Overview
MiaRec implements a redundant, high availability architecture.
Below diagram show a network design of redundant recording in BroadWorks environment. Similar design applies to Cisco Built-in-Bridge recording interface, SIPREC recording interface for Metaswitch CFS, Metaswitch Perimeta SBC, Avaya SBC, Oracle/AcmePacket SBC.
Supported features
- Automatic fail over to the next available server in a cluster
- Load balancing of recording traffic between multiple servers
- More than 2 master servers in a cluster
- Geographical redundancy
- Replication of data may be continuous (immediately upon call completion) or by schedule (at night during low load hours).
How it works
A MiaRec cluster supports 2 and more servers. Any server in a cluster may receive recordings at any time. Upon call completion, audio files and call metadata is automatically uploaded/synchronized to other servers in a cluster.
This document describes implementation of redundancy for BroadWorks SIPREC and Cisco SIP Trunk built-in-bridge recording methods. Implementation of recording interface for these two platforms is based on similar principles with some variations.
Redundancy - new recordings
At the beginning of call recording, the phone system (Broadworks / Cisco UCM) sends SIP INVITE to the first available server in a cluster. If the primary server is down or its network is disconnected, it cannot respond to the SIP invitation. The usual SIP processing in this case is to deliver the invitation to the next recording server in the preference list.
Redundancy - in-progress recordings
If a recording server fails, all active recordings will be interrupted. If failure was caused by issues with network, then call recordings will be completed automatically by timeout (configurable). If failure was caused by hardware/software issue with recording process, then such recordings will remain in ACTIVE state till administrator manually mark them as completed. In both cases, the recording data will contain media from the beginning of call till the failure moment (unless there is issue with disk system).
MiaRec supports advanced architecture in order to achieve fault-tolerant architecture for in-progress calls. This architecture involves a dedicated recording server, which is configured in passive recording mode. Currently it is tested only for Cisco BiB protocol, but may work for SIPREC protocol with other phone platforms as well. The Cisco BiB network traffic, which is sent to the primary recording server, should be mirrored to a redundant server, which works in passive recording mode. This server records a copy of each call that is captured by the primary server. In case of the primary server failure in a middle of call, the redundant server has ability to continue recording of such call till the call disconnect. Such mechanism is based on architecture of Cisco Built-in-Bridge mechanism. Once media forking is activated, Cisco IP phone continues to send RTP packets to the primary recorder even if the latter is not reachable anymore. The phone doesn’t stop sending of RTP packets even if it receives “port is unreachable” ICMP error message. The redundant server continues to capture such RTP packets till call completes.
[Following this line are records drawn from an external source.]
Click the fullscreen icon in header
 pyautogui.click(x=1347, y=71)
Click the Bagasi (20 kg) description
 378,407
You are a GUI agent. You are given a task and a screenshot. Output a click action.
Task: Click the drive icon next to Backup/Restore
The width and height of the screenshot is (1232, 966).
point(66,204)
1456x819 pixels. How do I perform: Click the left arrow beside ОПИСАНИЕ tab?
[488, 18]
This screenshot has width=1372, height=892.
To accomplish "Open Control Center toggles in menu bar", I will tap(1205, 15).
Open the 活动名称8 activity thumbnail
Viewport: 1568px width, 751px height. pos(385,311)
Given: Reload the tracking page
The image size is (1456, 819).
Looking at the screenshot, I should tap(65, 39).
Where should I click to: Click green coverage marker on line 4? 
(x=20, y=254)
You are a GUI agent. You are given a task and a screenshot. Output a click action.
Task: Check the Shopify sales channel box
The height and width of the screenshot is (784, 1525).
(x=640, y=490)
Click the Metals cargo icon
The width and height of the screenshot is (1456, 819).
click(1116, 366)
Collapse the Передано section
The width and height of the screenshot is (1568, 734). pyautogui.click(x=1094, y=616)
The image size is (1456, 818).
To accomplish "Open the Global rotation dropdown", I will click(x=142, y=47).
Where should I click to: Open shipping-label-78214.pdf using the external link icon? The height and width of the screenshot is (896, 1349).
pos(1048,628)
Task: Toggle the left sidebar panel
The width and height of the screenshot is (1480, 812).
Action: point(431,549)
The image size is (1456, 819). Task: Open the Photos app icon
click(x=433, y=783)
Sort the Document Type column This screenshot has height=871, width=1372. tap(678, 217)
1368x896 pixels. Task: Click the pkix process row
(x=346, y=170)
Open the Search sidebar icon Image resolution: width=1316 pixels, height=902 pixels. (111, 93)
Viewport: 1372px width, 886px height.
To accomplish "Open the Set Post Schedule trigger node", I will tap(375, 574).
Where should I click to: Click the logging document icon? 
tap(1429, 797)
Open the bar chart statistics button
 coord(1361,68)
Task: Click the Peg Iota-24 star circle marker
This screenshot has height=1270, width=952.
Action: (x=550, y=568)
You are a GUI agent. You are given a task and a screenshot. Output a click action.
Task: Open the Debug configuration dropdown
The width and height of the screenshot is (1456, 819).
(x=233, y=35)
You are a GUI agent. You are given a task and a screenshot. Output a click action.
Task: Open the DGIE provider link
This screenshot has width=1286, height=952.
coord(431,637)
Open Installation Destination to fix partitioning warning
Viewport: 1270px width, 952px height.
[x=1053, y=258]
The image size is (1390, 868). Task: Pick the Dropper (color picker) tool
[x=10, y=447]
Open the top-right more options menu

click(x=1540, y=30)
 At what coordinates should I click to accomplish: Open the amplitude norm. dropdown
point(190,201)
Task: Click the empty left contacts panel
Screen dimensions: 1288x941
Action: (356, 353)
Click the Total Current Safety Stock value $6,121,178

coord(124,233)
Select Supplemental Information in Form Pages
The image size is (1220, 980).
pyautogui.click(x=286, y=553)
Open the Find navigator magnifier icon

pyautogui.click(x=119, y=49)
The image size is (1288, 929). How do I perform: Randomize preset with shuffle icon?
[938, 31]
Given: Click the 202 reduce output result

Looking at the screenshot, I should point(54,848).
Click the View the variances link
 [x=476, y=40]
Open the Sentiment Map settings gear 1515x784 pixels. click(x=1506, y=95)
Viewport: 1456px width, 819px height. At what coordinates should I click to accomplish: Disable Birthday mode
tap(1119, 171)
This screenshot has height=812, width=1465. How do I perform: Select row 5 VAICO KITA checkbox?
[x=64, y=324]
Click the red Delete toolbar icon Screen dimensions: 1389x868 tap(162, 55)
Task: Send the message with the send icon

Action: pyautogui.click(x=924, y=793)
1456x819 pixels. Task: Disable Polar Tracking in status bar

This allows to achieve 100% redundancy for call recording.
Redundancy - completed recordings
After a recording is complete, MiaRec adds the call recording into queue for automatic replication to other server(s) in a cluster. Such data replication may be started immediately upon call completion or scheduled to specific time of day (for example, at night).
Geographical redundancy
MiaRec servers in a cluster may reside in different datacenter for geographical redundancy. There is no requirement for minimum latency between servers. It is only required that bandwidth between datacenters is enough to process data replication.
Data replication may configured as continuous (immediately upon call completion) or by schedule at specific time (for example, at night during low load hours).
Although there is no requirement to the 100% of availability of network link between datacenters. In case of unavailability of the target replication server, the replication process will be retried when network connection is restored.
The source replication server uses queue for data replication. The call recording is removed from queue only after successful replication. Overhead on queue is insignificant (it uses only a hundred of bytes per call recording in replication queue).